Europa, Japão, Coreia do Sul, Austrália, Canadá e Israel também lançaram
projetos semelhantes e, em breve, a China anunciará um programa “gigantesco”
nesse campo. O neurobiólogo está otimista sobre o que o futuro pode trazer.
“Vamos nos entender por dentro, você conversará com uma pessoa e notará a
maquinaria que tem dentro do crânio. Não é uma caixa preta, mas algo incrível.

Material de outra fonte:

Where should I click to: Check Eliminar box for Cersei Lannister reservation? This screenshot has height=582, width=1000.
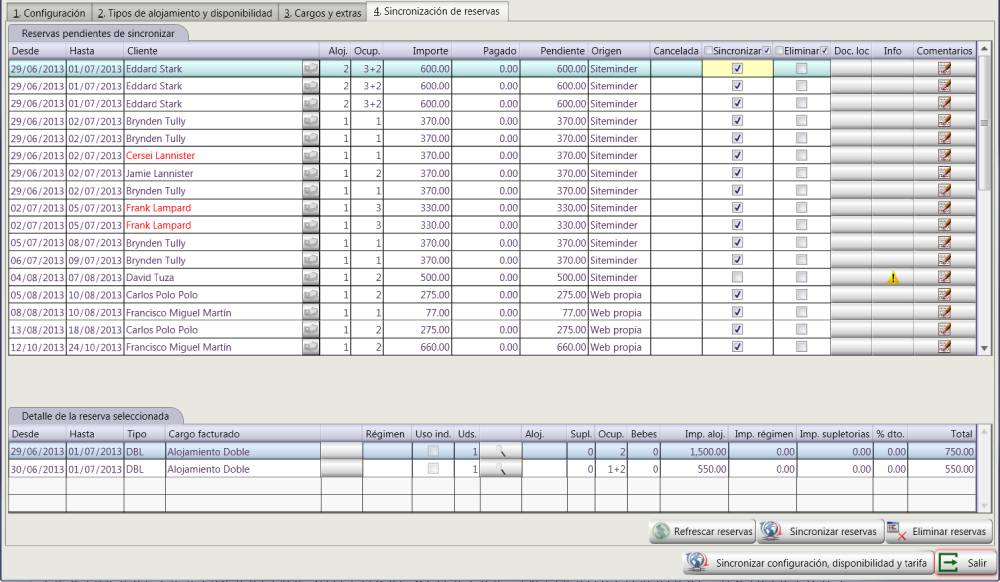(801, 156)
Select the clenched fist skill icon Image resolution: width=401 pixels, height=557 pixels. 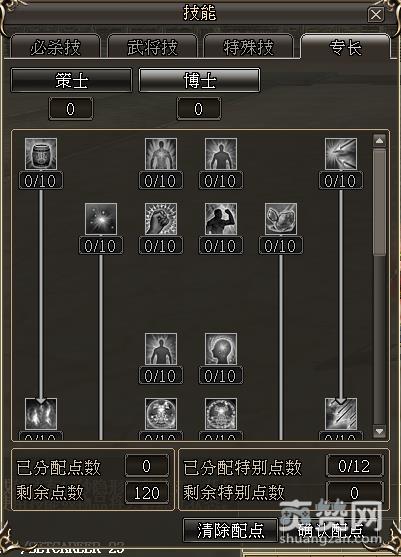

Isso levará a um maior respeito entre as pessoas. A inteligência costuma estar
associada a menos conflitos”.
HUMANOS EM MARTE E VIDA EM OUTRAS ‘TERRAS’
“Em 2050 haverá gente
explorando Marte”, prognostica Dimitar Sasselov, cientista do telescópio
espacial Kepler. “Saberemos muito mais sobre a história desse planeta e se
houve vida nele. Teremos as primeiras amostras tiradas de Encélado e
provavelmente também de Europa e Titã, o que nos dirá muito sobre as condições
necessárias à vida”, acrescenta. Um dos maiores avanços na astronomia chegará
com a nova geração de telescópios espaciais como o James Webb – que será
lançado em 2019 – e terrestres como o E-ELT europeu – que começará a operar no
início da próxima década. Pela primeira vez poderão analisar a atmosfera dos
planetas rochosos, como a Terra, mais próximos do Sistema Solar e tentar
descobrir se há vida neles. “Até 2050, conheceremos cerca de 500 planetas como
a Terra. Isso já é uma amostra estatística que nos dirá muito sobre quantos têm
a mesma geoquímica, se existem diferentes famílias de planetas terrestres com
diferentes atmosferas. Nos próximos cinco ou dez anos teremos indicações
interessantes sobre a possibilidade de vida em algum desses planetas, mas não
podemos ter certeza até que tenhamos uma amostra grande”, destaca o
astrofísico. É algo como o que aconteceu há um século com as estrelas. Os
cientistas não entendiam bem a física fundamental dos astros porque só podiam
estudar o Sol e quatro ou cinco outras estrelas. Quando foi possível estudar
cerca de mil estrelas se pôde saber que existem diferentes tipos, que as
estrelas evoluem e agora o nosso conhecimento é muito sólido. “Em 2050 veremos
a mesma coisa com os exoplanetas”, diz Sasselov.